Personal information
- Full name: Diogo de Oliveira Yabe
- Nationality: Brazil
- Born: August 8, 1980 (age 45) Londrina, Paraná, Brazil
- Height: 1.86 m (6 ft 1 in)
- Weight: 80 kg (176 lb)

Sport
- Sport: Swimming
- Strokes: Medley

Medal record
Men's swimming
Representing Brazil
Pan American Games
| Silver medal – second place | 2011 Guadalajara | 4x200 m freestyle |
South American Games
| Gold medal – first place | 2006 Buenos Aires | 400 m medley |
| Silver medal – second place | 2006 Buenos Aires | 200 m medley |
| Silver medal – second place | 2006 Buenos Aires | 4x100 m freestyle |
| Bronze medal – third place | 2006 Buenos Aires | 4x200 m freestyle |

= Diogo Yabe =

Brazilian swimmer (born 1980)

Diogo de Oliveira Yabe (born August 8, 1980, in Londrina, Paraná, Brazil), is a Brazilian competitive swimmer who specializes in medley events.

Married with Fabíola Molina.

He swam at the 2002 Pan Pacific Swimming Championships, where he finished 12th in the 200-metre individual medley.

In May 2003, Yabe achieved fame for breaking the Ricardo Prado's South American record in the 200-metre individual medley, a record that stood since 1983.

At the 2003 World Aquatics Championships, Yabe was in the 200-metre individual medley, but was disqualified.

Yabe was at the 2003 Pan American Games in Santo Domingo, where he ranked 6th place in the 200-metre individual medley and in the 400-metre individual medley.

Participated in the 2004 Summer Olympics in the 200-metre individual medley, where he earned a 26th-place finish.

At the 2006 South American Games in Buenos Aires, Yabe won a gold medal in the 400-metre individual medley, two silver medals in the 200-metre individual medley and 4×100-metre freestyle, and a bronze medal in the 4×200-metre freestyle.

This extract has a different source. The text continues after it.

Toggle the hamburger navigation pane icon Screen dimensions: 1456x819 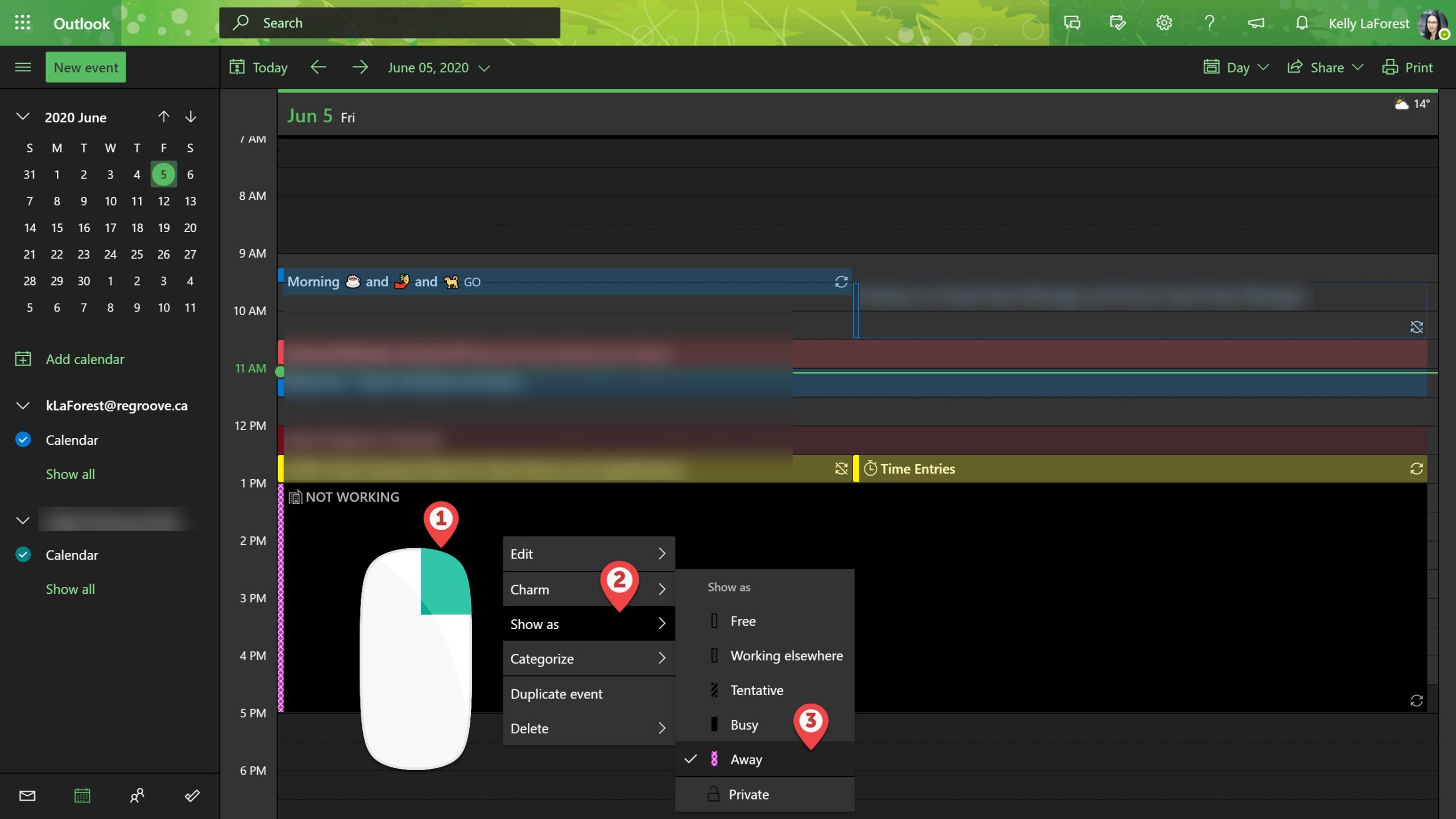(x=23, y=67)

At the 2007 Pan American Games in Rio de Janeiro, ranked 4th in the 400-metre individual medley, and 8th in the 200-metre individual medley

He was at the 2010 Pan Pacific Swimming Championships in Irvine, where he finished 14th in the 200-metre individual medley, and 15th in the 400-metre individual medley.

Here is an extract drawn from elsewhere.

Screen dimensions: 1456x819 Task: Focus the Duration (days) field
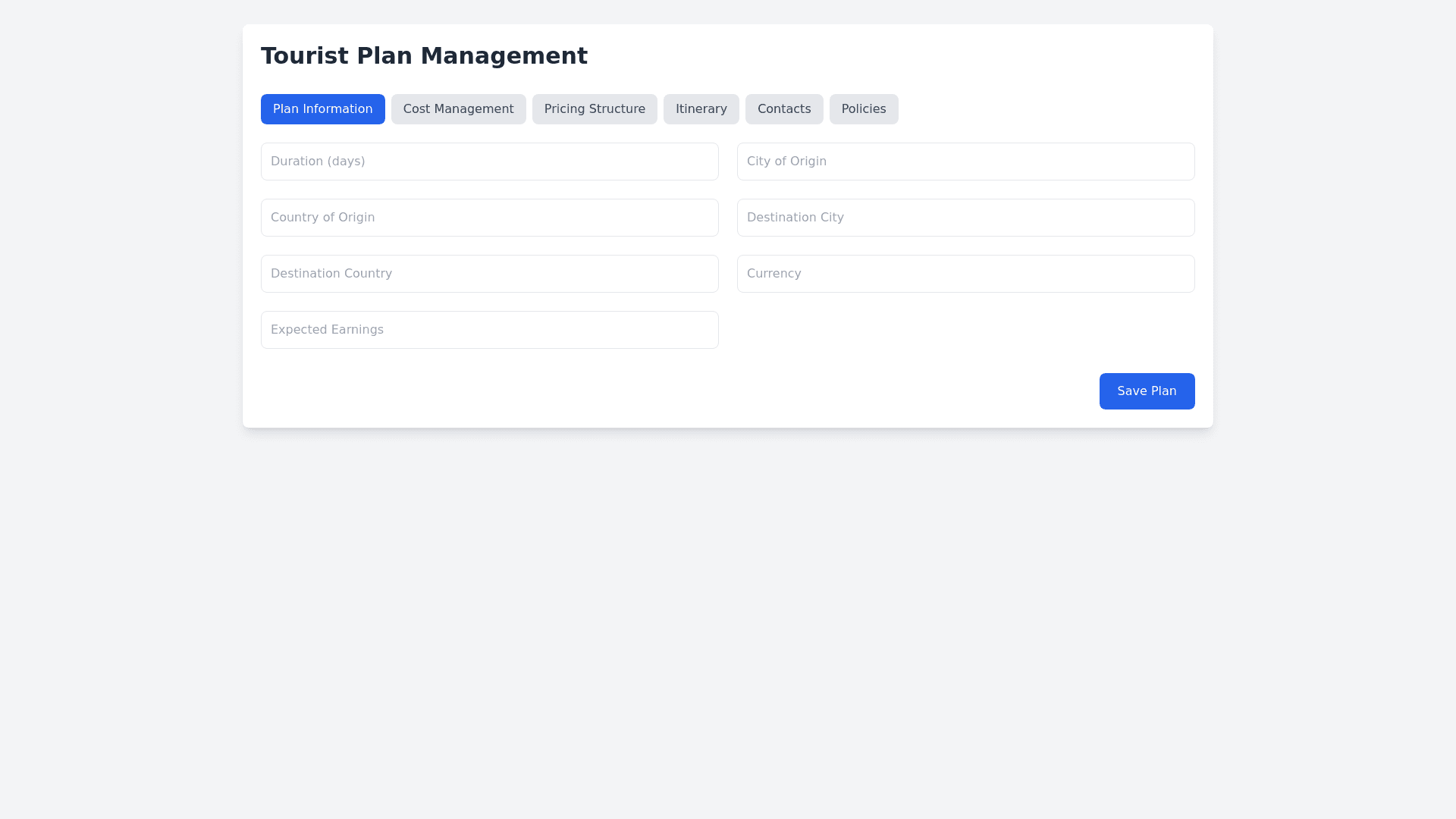[489, 162]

He was at the 2010 FINA World Swimming Championships (25 m), where he finished 25th place in the 200-metre individual medley, and in 17th place in the 400-metre individual medley.

As one of the representatives of Brazil in the 2011 Pan American Games in Guadalajara, won the silver medal in the 4×200-metre freestyle by participate at heats.

At the 2011 Military World Games, held in Rio de Janeiro, Diogo won the gold medal in the 200-metre individual medley and in the 400-metre individual medley.